Qui non ci sono bambini

Un'infanzia ad Auschwitz


Qui non ci sono bambini

Qui non ci sono bambini
Un'infanzia ad Auschwitz
Thomas Geve
NIS 120


Una testimonianza dalle caratteristiche paricolari.
Ogni cosa, ogni episodio, ogni traccia, per quanto flebile. A tredici anni il desiderio di esplorare e conoscere il mondo ti fa spalancare gli occhi, stupiti e avidi, sulla realtá che ti circonda: ma cosa succede quando il tuo unico, insuperabile orizzonte é quello dell'Olocausto, dell'umiliazione quotidiana e sistematica? Come si diventa uomini quando nulla intorno a te é degno di un uomo? "Sono nato nel 1929 e nel 1933 i nazisti prendono il potere: l'unico mio ricordo é la persecuzione". Thomas Geve ha tredici anni quando, nel 1943, viene deportato ad Auschwitz.
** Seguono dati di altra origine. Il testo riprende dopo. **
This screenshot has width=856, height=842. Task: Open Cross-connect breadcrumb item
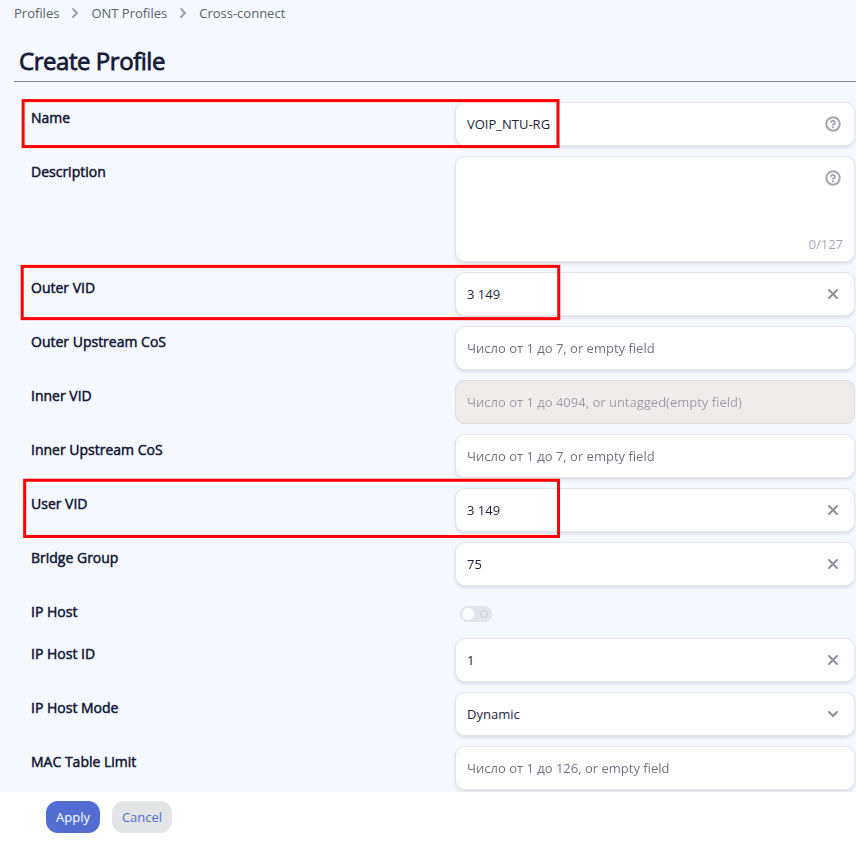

Solo perché ha l'aria di essere un po' piú grande della sua etá, Thomas viene assegnato ai lavori forzati: nella logica folle e rovesciata del campo é una fortuna perché "i bambini al di sotto dei quindici anni vengono mandati direttamente alle camere a gas". Nonostante le quotidiane violenze, un lavoro che é solo tortura, la scientifica e continua offesa alla dignitá umana, Thomas sopravvive: Nell' aprile del 1945 le truppe alleate irrompono nel campo e liberano i prigionieri. Allora fa qualcosa di unico nella storia delle testimonianze dei sopravvissuti. Per conservare la memoria dell'inferno e raccontare ai genitori ció che ha visto, sceglie di fare quello che ogni bambino ha sempre fatto: inizia a disegnare. Si procura delle matite colorate, un bene prezioso e inarrivabile durante i giorni della prigionia, e trasforma il retro dei moduli e dei formulari delle SS nei 79 disegni che compongono questa raccolta.
Il 30 gennaio 2011 Thomas Geve è stato ospite della trasmissione di RAI 3 "Che tempo che fa": mentre veniva intervistato da Fabio Fazio sulla parete dello studio scorrevano ingrandite le immagini dei disegni che l'autore commentava con rinnovata emozione.
Il volume è edito da Einaudi in collaborazione con lo Yad Vashem.